[Collected data]
____________
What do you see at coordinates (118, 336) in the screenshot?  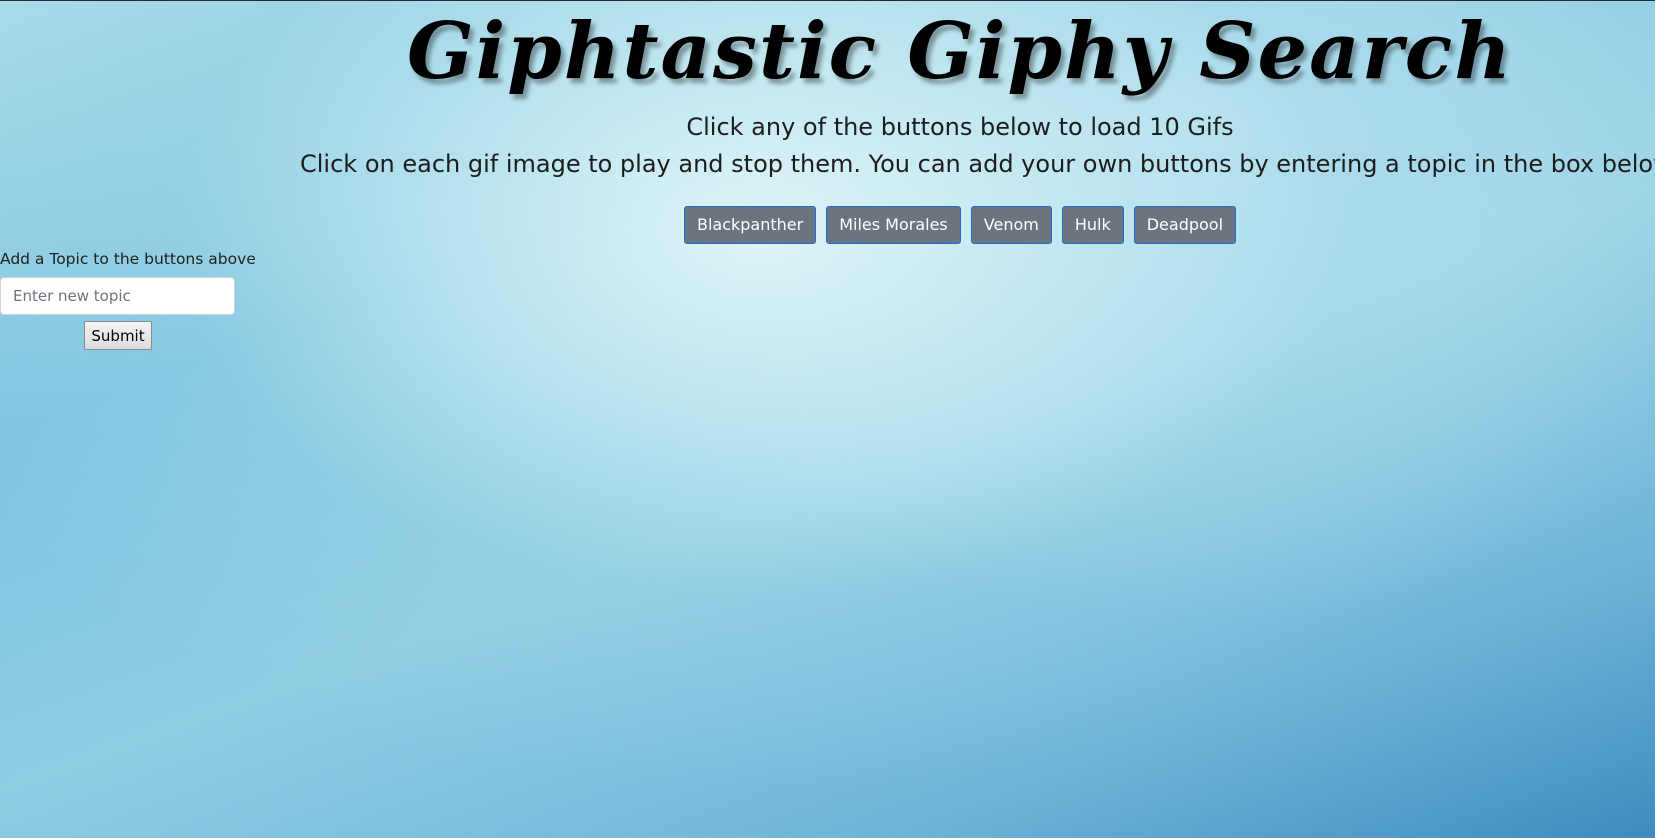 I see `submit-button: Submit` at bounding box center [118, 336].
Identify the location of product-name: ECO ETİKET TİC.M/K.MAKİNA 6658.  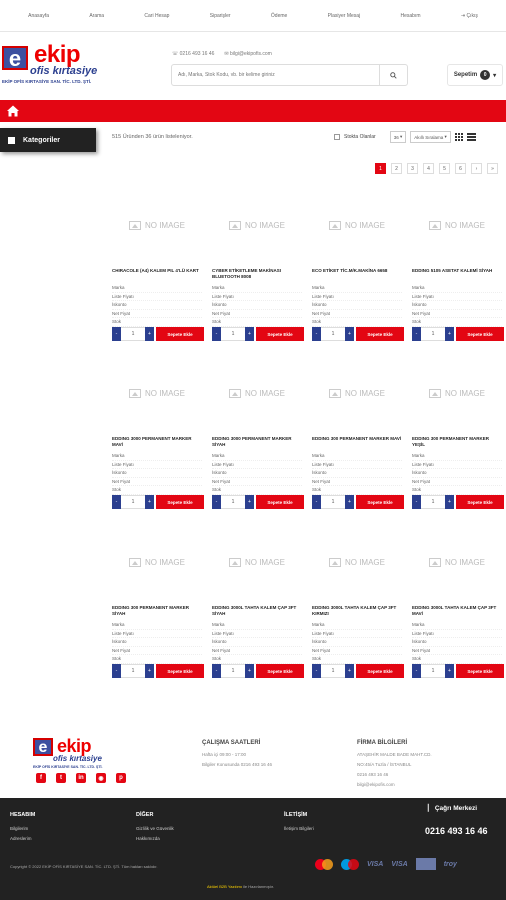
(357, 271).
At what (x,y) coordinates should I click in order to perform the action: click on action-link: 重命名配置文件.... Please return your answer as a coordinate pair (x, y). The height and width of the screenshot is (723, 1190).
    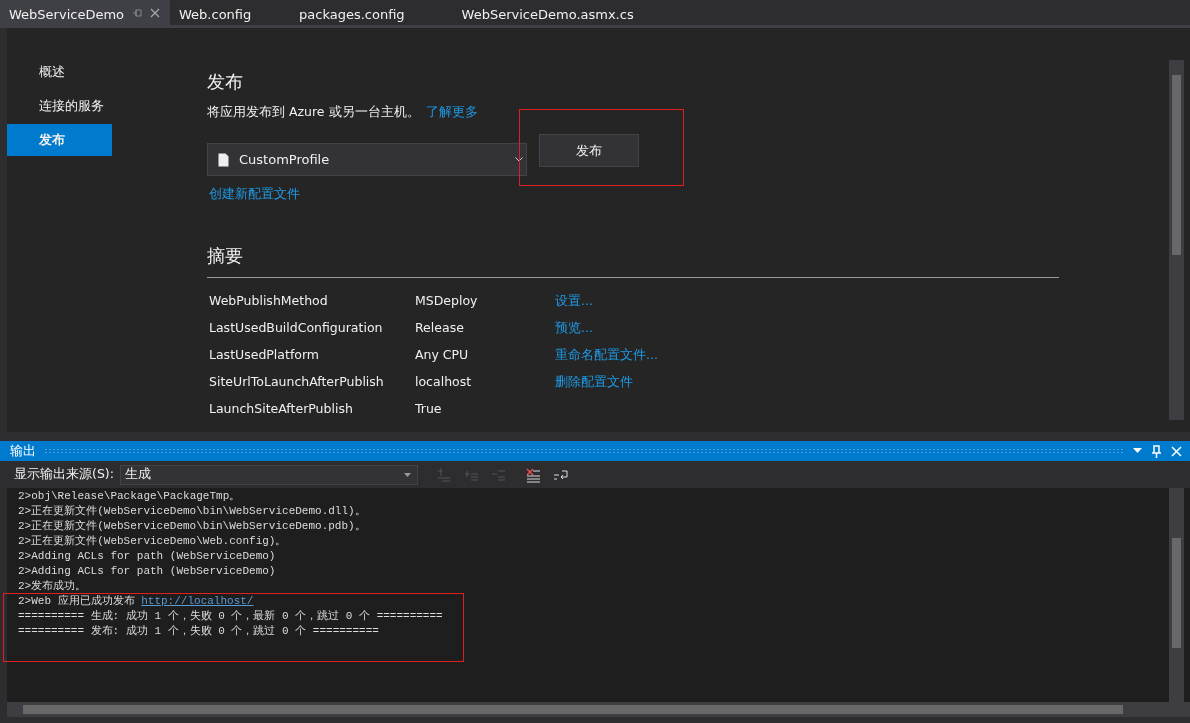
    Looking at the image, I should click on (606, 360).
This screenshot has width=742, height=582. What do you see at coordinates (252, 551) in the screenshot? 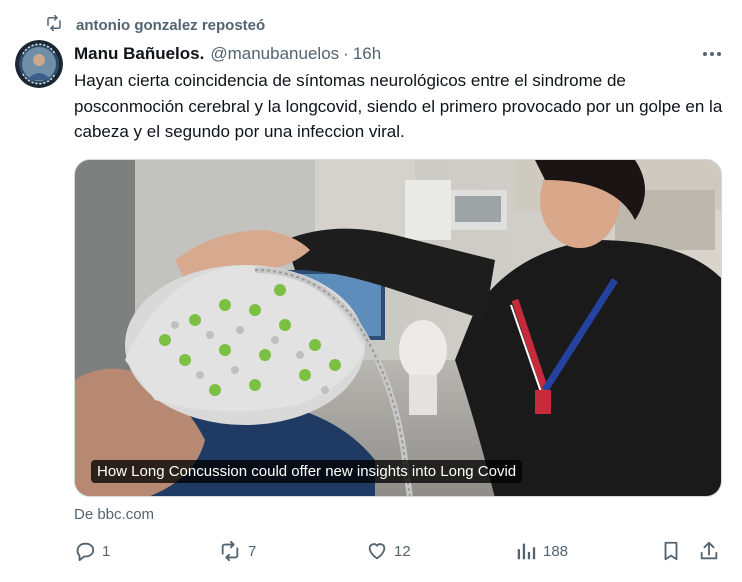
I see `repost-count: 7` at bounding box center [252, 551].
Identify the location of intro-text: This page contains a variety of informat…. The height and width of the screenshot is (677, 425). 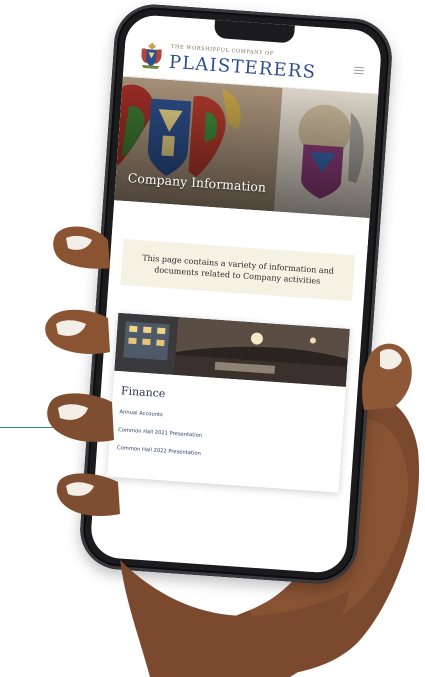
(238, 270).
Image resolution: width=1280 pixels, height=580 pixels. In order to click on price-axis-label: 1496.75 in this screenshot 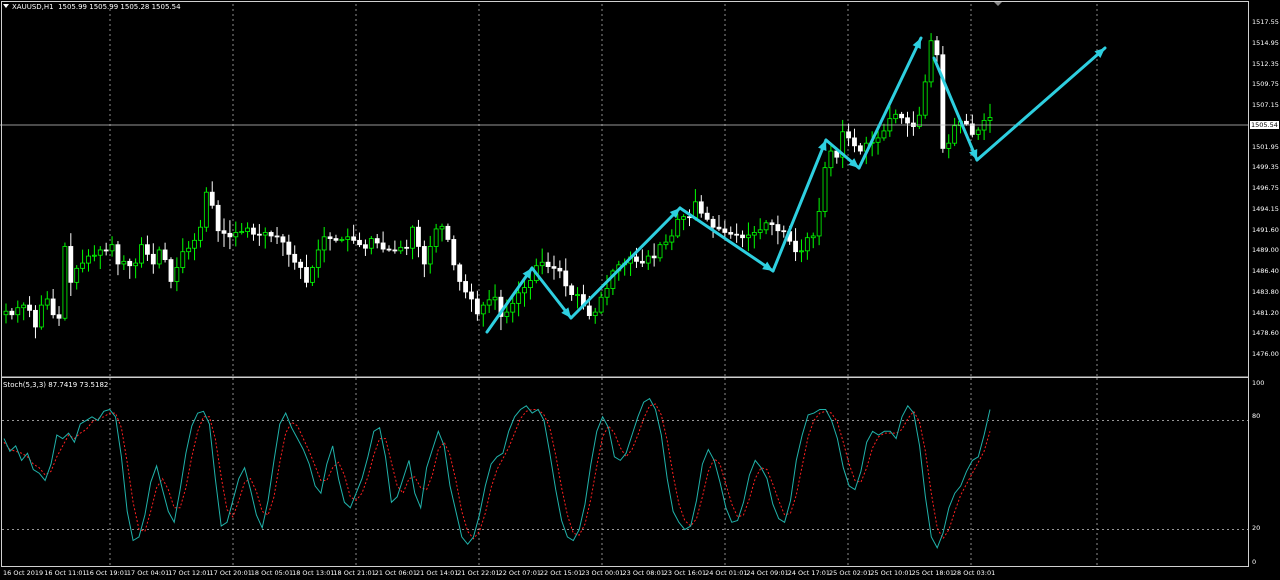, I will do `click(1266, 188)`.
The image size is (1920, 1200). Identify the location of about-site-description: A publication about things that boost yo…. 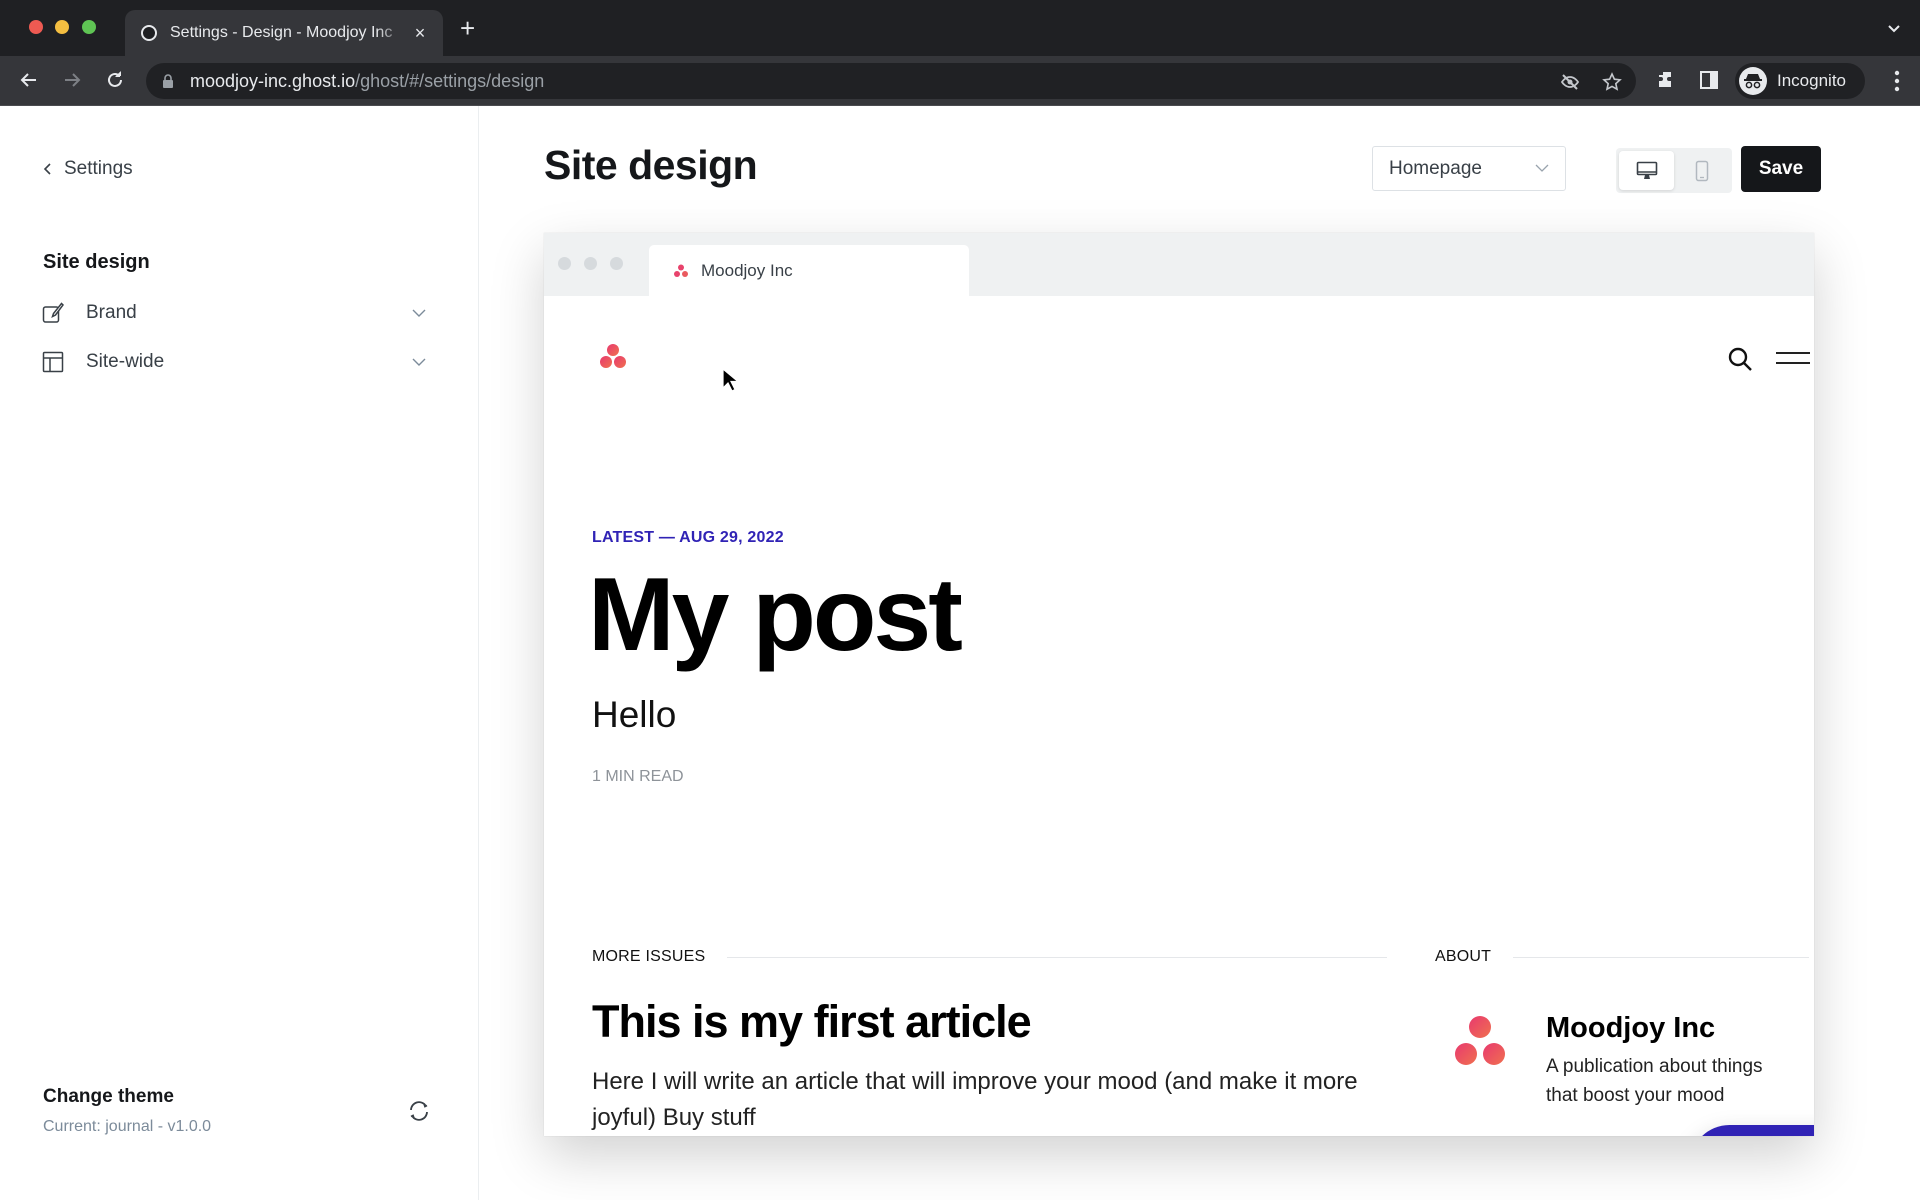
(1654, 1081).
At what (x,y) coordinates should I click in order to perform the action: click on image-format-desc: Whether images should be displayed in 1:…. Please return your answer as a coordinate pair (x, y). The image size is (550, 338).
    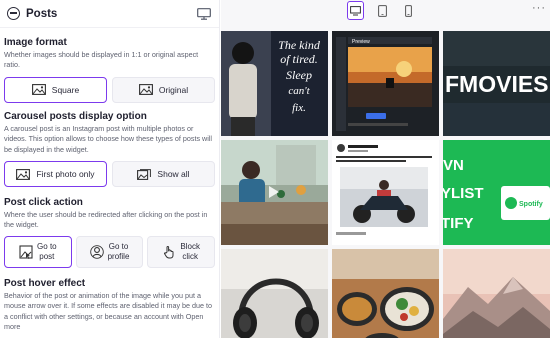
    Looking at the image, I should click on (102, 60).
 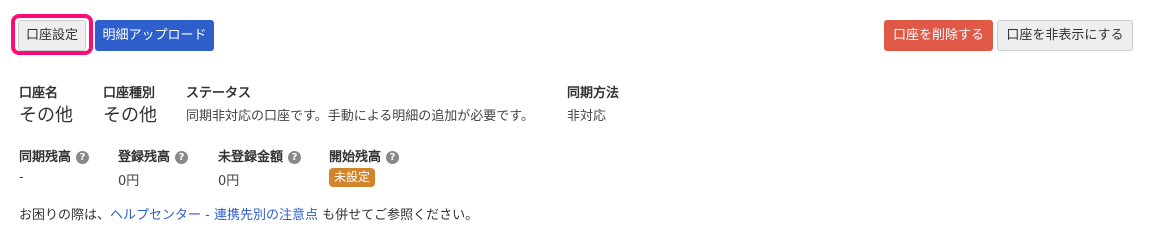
____________
=== Exercise directions ===
State how many lines of the entries above contain the string "pair", treating uppercase and lowercase as different, and give only the number.

=== Written solution ===
2